ミルデヴァの街の結界は、魔石に複数人で魔術を籠めて作り出したものである。メルビムがひとりで張ったものではない。
要石である魔石が失われ、結界魔術師が失われた今、それを再構築することはできない。新たに魔術を施す必要性がある。
それも知らないリリアナではない。
「わたくし、ずっと忘れておりましたの。どうしてメルビム師匠の弟子になろうと思ったのか。
何の違和感もなく、レデクス村でアンに会い、その理由も思い出すことはありませんでした。
でも、思い出した今、再び仲間を失うわけにはいきませんわ」
アルフォンスには何の話をしているのかわからなかった。だが、リリアナの中で変化が起きたことはわかる。
「錯乱しているわけではなさそうですね。張ることができるのですか」
「メルビム師匠と一緒にずっと考えていたのです、新しい結界を。それを試します」
「わかりました。やってみてください」
リリアナは目を瞑った。
アンを忘れてしまっていた。レデクス村で暮らすアンは、リリアナの知るアンではなかった。でも、アンはアンだった。
良く笑うアンと、いつも不機嫌そうなアン。対照的な人物像が、リリアナの中に蘇る。
それはメルビムの魔術が起こした副作用だった。
リリアナを守るためにその体の時間を戻したことで、改変された現実が元に戻った。記憶を保持しながらも、リリアナは別次元の自分自身と融合したのだ。
特殊な状況と偶然が、リリアナを覚醒へと導く。
(もっと早くに思い出せていれば)
リリアナは目を開けると、ドレスに魔力を取り込む。そして、アンから教わっていた呪文を唱える。
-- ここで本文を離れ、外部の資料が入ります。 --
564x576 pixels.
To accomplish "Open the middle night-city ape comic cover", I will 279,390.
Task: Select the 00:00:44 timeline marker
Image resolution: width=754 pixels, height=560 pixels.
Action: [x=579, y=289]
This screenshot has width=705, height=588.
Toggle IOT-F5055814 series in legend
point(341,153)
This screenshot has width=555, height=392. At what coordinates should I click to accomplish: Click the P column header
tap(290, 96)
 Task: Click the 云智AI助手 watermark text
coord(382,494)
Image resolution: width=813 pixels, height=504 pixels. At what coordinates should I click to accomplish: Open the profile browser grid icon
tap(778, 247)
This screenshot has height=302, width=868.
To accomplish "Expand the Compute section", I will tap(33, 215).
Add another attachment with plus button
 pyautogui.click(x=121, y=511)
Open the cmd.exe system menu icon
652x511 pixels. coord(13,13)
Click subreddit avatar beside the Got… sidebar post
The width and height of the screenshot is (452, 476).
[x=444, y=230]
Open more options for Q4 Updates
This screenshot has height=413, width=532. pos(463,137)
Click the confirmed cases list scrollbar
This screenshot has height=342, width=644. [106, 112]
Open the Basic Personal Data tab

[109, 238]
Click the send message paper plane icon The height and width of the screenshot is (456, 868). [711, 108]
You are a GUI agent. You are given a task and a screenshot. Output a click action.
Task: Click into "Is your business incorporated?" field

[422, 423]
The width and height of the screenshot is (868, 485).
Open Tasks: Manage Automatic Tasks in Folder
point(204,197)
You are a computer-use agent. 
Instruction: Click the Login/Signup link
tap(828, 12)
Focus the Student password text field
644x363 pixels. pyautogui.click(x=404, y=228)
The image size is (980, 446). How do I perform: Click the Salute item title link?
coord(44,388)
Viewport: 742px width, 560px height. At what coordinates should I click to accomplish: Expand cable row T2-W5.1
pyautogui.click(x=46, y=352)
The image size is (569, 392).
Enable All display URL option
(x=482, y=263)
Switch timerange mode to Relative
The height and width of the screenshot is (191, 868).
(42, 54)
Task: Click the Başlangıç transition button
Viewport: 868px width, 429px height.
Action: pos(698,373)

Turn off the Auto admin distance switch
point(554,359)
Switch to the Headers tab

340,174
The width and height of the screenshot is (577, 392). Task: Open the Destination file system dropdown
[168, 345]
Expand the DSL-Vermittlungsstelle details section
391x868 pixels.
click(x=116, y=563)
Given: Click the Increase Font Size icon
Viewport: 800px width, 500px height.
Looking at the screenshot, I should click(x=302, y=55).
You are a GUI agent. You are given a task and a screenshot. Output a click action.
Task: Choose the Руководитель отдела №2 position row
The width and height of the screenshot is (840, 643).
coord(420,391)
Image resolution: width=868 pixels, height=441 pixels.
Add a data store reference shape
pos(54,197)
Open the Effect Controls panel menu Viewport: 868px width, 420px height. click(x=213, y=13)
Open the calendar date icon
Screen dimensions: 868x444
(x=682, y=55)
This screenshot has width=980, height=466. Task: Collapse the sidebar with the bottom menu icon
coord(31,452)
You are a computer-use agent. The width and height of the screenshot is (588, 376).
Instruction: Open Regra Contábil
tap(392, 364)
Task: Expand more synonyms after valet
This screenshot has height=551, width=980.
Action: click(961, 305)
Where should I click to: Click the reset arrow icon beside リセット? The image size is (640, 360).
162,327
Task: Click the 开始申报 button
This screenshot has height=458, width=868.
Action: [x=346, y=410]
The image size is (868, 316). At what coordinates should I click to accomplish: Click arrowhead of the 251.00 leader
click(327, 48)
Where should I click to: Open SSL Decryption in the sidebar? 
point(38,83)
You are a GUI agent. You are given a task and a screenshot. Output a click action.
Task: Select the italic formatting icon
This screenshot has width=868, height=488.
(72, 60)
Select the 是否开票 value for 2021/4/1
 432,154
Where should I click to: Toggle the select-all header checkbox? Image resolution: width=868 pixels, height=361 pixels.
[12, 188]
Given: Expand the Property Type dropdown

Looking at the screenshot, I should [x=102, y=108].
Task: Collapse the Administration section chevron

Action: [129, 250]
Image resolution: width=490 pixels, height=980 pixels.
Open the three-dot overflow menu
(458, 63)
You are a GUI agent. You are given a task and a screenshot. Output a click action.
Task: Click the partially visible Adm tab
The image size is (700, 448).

誰の助けも得られないときに唱えろと言われた呪文である。
「アナスタシア、力を貸してくださいまし」
忘れてしまっていたという後悔と、仲間を守るという決意が、魔力を呼び起こさせる。
「大地よ、我にその姿を与えよ。アストラリーズ!」
リリアナの赤いドレスが、周囲の空気を取り込んでいく。美しいドレスに、無骨にも見える鎧が形成され、その姿は戦姫を思わせるものへと変わる。
それは、アルフォンスの追いかけていた者の姿に良く似ていた。緑のドレスの女だ。
赤い魔装を着た戦姫リリアナは、ずっと大人びて見えた。